+++ PASSAGE +++

Frédéric Beigbeder
Frédéric Beigbeder (né le 21 septembre 1965 à Neuilly-sur-Seine) est un écrivain et critique littéraire français.
- Citation choisie pour le 16 décembre 2010.
Aujourd'hui, je sais que rien ne changera, c'est impossible, il est trop tard. On ne peut pas lutter contre un adversaire omniprésent, virtuel et indolore. Contrairement à Pierre de Coubertain, je dirais qu'aujourd'hui l'essentiel, c'est de ne pas participer. Il faut foutre le camp comme Gauguin, Rimbaud ou Castaneda, voilà tout. Partir sur l'île déserte avec Angelica qui met de l'huile sur les seins de Juliana qui te pompe le dard. Cultiver son jardin de marijuana en espérant seulement qu'on sera mort avant la fin du monde. Les marques ont gagné la World War III contre les humains. La particularité de la Troisième Guerre mondiale, c'est que tout les pays l'ont perdue en même temps. Je vous annonce un scoop : David ne bat jamais Goliath. J'étais naïf. La candeur n'est pas une qualité requise dans cette corporation. Je me suis bien fait avoir. C'est, d'ailleurs, mon seul point commun avec vous.
- 99 francs (2000), Frédéric Beigbeder, éd. Gallimard, coll. « folio », 2005 (ISBN 2-07-031573-8), p. 36
L'homme était entré dans la caverne de Platon. Le philosophe grec avait imaginé les hommes enchaînés dans une caverne, contemplant les ombres de la réalité sur les murs de leur cachot. La caverne de Platon existait désormais : simplement elle se nommait télévision. Sur notre écran cathodique, nous pouvions contempler une réalité « Canada Dry » : ça ressemblait à la réalité, mais ce n'était pas la réalité. On avait remplacé le Logos par des logos projetés sur les parois humides de notre grotte.
Il avait fallu deux mille ans pour en arriver là.

+++

- [CONSIGNE RÉDIGÉE] Résumez en deux phrases le passage consacré à Frédéric Beigbeder. Appuyez-vous uniquement sur le passage.

+++ MATÉRIEL FOURNI +++

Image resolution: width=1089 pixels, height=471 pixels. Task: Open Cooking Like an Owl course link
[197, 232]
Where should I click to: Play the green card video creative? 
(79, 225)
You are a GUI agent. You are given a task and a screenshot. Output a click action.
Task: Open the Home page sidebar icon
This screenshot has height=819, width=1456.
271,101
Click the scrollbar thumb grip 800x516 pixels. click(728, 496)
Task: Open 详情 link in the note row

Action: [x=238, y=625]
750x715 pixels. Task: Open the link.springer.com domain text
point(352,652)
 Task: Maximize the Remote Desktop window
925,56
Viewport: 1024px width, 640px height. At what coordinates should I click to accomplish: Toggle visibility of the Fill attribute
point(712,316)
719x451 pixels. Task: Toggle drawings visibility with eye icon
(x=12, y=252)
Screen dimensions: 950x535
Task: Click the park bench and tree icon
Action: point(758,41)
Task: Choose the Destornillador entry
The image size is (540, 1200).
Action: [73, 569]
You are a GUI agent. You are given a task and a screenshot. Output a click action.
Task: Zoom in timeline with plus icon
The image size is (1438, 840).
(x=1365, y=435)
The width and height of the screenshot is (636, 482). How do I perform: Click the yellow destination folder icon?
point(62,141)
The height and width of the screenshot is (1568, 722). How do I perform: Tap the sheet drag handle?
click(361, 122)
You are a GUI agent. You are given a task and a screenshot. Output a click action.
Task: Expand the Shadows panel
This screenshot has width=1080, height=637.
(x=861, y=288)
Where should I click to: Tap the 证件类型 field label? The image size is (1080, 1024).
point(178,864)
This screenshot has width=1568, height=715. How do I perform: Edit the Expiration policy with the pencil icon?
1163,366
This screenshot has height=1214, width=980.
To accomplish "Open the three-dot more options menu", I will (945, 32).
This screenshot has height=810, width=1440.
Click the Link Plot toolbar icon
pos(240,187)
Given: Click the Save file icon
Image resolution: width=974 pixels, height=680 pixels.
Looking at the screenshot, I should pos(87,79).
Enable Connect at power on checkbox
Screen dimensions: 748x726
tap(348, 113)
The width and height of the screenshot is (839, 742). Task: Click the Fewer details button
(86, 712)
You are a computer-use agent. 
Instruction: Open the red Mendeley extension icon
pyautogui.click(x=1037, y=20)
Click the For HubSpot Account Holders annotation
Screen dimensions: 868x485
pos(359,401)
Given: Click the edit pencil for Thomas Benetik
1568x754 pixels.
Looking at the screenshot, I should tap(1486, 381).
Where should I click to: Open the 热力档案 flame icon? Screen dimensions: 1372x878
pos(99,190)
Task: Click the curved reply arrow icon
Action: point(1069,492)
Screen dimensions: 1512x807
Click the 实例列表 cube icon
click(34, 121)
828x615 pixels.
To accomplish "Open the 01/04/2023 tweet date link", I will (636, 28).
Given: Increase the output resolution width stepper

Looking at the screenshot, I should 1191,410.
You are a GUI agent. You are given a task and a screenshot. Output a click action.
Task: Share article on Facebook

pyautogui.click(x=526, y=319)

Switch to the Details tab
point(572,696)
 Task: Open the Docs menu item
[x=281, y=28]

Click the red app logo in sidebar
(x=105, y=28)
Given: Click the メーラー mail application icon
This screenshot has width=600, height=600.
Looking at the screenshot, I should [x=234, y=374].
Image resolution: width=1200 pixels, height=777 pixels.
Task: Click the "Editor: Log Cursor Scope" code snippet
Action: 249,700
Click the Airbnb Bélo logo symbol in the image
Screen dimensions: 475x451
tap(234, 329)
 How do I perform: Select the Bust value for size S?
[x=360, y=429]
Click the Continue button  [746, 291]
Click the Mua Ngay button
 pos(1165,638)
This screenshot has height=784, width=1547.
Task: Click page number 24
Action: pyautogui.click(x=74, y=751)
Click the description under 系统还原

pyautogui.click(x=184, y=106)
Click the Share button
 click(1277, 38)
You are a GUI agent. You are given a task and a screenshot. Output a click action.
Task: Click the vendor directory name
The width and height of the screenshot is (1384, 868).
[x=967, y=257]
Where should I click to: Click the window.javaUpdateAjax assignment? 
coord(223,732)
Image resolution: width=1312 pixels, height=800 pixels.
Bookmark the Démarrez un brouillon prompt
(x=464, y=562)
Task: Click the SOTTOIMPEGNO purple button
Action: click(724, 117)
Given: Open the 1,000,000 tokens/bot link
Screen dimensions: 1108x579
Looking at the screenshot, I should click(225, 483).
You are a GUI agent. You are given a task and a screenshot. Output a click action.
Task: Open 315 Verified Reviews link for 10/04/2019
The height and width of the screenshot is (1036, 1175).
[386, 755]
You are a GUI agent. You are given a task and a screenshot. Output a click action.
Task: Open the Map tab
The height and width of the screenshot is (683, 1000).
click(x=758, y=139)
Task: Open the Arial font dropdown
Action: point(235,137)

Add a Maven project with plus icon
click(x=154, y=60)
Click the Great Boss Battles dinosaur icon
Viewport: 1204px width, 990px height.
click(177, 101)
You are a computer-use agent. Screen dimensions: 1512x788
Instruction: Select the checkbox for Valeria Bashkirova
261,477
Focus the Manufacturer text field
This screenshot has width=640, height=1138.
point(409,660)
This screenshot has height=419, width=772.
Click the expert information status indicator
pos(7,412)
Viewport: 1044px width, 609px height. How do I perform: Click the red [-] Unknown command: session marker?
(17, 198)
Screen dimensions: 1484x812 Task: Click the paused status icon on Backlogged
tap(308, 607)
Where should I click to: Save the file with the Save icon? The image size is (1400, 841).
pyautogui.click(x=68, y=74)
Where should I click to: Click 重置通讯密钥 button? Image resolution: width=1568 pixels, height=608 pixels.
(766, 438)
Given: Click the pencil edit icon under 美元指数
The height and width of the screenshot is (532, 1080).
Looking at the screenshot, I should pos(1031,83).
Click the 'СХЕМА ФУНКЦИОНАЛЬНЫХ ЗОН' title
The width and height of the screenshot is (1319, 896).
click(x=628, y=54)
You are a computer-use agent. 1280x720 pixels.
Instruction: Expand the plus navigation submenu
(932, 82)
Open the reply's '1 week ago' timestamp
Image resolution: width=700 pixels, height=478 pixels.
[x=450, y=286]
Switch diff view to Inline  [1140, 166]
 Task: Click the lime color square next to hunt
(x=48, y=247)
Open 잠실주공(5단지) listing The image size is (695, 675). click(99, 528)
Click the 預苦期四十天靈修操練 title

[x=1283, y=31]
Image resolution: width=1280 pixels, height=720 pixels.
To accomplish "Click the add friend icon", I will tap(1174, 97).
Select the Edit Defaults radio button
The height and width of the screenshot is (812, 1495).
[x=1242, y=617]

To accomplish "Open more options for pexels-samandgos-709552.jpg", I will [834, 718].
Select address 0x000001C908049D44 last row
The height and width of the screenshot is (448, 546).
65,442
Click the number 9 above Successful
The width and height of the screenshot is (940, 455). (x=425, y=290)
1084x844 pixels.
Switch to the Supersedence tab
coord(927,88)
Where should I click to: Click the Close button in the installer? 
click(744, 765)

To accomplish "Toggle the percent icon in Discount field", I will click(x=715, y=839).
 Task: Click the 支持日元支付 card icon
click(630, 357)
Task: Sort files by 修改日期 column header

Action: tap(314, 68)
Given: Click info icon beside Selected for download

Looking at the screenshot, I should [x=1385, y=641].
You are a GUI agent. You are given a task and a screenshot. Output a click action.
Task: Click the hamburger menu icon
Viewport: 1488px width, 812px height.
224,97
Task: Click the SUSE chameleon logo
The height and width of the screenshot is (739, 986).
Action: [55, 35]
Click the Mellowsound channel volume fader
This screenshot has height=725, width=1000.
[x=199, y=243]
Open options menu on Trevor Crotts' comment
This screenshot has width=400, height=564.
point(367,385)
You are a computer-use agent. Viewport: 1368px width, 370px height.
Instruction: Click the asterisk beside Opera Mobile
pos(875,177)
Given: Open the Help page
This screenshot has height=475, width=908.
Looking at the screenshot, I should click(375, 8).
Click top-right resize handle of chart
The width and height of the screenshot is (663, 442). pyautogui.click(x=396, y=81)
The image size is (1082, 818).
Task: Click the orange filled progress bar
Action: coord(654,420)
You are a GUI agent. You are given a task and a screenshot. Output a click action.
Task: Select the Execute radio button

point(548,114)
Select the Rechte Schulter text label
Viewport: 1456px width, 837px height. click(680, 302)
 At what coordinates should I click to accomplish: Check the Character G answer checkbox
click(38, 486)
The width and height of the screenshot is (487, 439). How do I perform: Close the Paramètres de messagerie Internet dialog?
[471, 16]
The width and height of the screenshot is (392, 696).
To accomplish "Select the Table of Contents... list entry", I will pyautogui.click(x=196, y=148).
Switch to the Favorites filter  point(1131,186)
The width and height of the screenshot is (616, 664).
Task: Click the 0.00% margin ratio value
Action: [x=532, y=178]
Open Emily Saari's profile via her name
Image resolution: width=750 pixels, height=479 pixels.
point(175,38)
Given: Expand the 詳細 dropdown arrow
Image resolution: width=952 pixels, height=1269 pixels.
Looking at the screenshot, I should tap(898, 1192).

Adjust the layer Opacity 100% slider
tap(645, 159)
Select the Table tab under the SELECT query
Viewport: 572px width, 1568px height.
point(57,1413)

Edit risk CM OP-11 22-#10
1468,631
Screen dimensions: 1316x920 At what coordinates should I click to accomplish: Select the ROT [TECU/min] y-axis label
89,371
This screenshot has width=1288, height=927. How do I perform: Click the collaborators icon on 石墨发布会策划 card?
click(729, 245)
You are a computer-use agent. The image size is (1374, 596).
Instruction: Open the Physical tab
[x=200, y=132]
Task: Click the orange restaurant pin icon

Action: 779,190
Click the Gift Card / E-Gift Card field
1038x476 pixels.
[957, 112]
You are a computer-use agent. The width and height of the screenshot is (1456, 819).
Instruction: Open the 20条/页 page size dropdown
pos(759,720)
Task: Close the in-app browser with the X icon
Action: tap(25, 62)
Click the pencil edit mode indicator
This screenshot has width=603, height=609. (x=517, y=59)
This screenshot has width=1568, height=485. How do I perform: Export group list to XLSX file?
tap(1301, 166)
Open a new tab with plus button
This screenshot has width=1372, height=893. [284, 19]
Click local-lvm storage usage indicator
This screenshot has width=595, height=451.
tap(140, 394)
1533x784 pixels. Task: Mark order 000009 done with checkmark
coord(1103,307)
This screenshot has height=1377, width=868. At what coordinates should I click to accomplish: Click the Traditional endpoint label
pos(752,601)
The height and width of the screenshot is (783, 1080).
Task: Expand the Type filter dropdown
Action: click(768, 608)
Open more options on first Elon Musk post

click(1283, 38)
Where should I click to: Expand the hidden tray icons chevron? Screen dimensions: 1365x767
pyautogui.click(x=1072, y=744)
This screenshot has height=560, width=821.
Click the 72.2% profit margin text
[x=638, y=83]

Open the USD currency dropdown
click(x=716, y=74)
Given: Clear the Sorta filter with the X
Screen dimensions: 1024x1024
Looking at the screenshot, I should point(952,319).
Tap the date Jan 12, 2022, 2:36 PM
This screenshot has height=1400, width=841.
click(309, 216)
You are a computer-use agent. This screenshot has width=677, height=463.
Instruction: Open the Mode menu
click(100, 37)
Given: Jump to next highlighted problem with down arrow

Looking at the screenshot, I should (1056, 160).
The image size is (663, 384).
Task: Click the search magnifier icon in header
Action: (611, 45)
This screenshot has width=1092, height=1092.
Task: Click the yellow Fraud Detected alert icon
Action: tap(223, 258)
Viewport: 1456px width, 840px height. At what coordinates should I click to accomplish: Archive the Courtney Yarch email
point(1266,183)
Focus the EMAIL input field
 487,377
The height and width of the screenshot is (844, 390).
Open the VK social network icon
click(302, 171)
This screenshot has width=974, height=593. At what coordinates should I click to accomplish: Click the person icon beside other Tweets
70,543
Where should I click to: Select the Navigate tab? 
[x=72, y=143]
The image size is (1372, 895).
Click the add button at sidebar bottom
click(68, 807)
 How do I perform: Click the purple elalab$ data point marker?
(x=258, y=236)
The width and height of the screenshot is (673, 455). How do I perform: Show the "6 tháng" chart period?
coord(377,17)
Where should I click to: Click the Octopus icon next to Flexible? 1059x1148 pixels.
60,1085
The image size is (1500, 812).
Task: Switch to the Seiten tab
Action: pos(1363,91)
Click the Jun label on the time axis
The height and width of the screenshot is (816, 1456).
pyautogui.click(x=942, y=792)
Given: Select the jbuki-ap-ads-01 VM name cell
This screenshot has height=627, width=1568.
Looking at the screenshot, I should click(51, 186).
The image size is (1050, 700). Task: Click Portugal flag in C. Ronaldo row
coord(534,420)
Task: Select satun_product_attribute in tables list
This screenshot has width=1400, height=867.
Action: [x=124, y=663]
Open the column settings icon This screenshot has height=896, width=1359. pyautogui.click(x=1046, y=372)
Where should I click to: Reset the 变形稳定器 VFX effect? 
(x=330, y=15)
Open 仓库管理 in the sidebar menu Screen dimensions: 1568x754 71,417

+++

- [RÉPONSE RÉDIGÉE] Le passage présente Frédéric Beigbeder, écrivain et critique littéraire français né le 21 septembre 1965 à Neuilly-sur-Seine, et cite un extrait de 99 francs affirmant qu'il est trop tard pour lutter contre les marques, qui ont gagné la Troisième Guerre mondiale contre les humains. Un autre extrait compare la télévision à la caverne de Platon, où l'on contemple une réalité qui ressemble à la réalité sans l'être.